3.2 Récit culturel et d’affiliation

Seuls, Jean, Abdel et Mimoun émettent des projets d’avenir dans une continuité familiale soit manifeste, soit plus latente.

Abdel s’identifie à un de ses frères plombier. Mimoun irait travailler avec son père ou son frère aîné et Jean veut prouver sa réussite à toute la famille.

Ce retour aux affiliations se greffe sur un étayage, voire une incorporation de la socialisation des frères ou du père. Cette prise en compte des héritages pourrait être comprise comme un mouvement de désaffiliation-réaffiliation.

Ce double mouvement qualifie le double mouvement adolescent dont nous avons parlé avec le roman de Wadji Mouawad, Le visage retrouvé. Le premier temps de l’étrangeté, de la confrontation à l’étranger en soi et en l’autre se transforme en reconnaissance de l’autre en soi. Le désinvestissement du projet parental évolue vers la découverte de la continuité transgénérationnelle en soi.

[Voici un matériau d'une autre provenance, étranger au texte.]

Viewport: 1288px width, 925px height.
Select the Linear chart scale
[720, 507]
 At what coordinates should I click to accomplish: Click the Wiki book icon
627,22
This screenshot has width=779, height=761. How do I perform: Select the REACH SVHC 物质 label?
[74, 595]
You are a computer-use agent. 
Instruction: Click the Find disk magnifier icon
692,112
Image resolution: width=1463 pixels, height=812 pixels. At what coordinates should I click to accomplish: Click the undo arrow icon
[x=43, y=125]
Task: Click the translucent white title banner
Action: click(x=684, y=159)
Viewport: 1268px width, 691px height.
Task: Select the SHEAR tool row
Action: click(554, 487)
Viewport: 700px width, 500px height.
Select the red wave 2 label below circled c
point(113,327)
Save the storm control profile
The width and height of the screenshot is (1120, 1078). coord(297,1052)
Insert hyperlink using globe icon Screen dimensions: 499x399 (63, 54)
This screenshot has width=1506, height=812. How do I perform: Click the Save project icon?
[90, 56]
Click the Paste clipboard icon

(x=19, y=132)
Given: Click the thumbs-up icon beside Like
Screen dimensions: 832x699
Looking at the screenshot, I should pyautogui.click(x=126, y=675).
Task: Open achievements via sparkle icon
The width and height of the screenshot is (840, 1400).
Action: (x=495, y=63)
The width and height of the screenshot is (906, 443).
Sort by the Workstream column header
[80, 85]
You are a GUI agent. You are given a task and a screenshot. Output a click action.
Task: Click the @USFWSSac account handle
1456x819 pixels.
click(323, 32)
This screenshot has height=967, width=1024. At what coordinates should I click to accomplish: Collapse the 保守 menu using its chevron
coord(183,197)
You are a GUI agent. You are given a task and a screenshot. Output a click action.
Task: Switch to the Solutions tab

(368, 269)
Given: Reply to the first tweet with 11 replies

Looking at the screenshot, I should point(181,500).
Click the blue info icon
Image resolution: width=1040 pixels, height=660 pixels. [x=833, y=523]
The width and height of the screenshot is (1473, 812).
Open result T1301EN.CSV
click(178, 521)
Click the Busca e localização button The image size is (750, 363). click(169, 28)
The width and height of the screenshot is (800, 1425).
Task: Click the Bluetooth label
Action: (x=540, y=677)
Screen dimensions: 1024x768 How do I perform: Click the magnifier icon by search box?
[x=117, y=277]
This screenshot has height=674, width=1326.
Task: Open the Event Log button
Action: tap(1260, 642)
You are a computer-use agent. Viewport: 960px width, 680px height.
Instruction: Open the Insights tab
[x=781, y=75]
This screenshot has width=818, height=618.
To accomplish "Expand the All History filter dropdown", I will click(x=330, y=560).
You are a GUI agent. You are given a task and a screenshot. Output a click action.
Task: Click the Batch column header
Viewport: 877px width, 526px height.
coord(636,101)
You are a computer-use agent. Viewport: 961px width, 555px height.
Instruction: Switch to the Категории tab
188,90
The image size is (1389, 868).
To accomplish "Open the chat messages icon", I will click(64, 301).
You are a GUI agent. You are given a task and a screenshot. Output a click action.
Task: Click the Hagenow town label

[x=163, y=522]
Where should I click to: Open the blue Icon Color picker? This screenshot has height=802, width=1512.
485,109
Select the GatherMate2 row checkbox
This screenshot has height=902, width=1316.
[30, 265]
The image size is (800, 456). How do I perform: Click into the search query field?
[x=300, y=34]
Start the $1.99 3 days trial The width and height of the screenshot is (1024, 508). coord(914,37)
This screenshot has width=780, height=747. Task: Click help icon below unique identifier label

Le roman prend fin quelques années plus tard, le héros a 19 ans, il travaille et vit seul. Il se rend à l’hôpital où sa "mère retrouvée" vit ses derniers jours empêchant à tout jamais un éventuel retour dans le ventre maternel.

Cependant, je me dois de pointer là le travail souterrain de la mélancolie. Le futur est indicible, ne peut se figurer.

Taïr ne peut envisager un projet de sortie du quartier car il a trop peur d’y revenir. Malek aurait aimé faire des études mais à 19 ans, c’est trop tard. Mario passe son bac mais ne peut rien dire d’un souhait quant à son avenir.

Adjib veut redevenir un mec blanc…

Le versant mélancolique entrave la pulsion de vie alors que la violence tend à renouer avec l’environnement.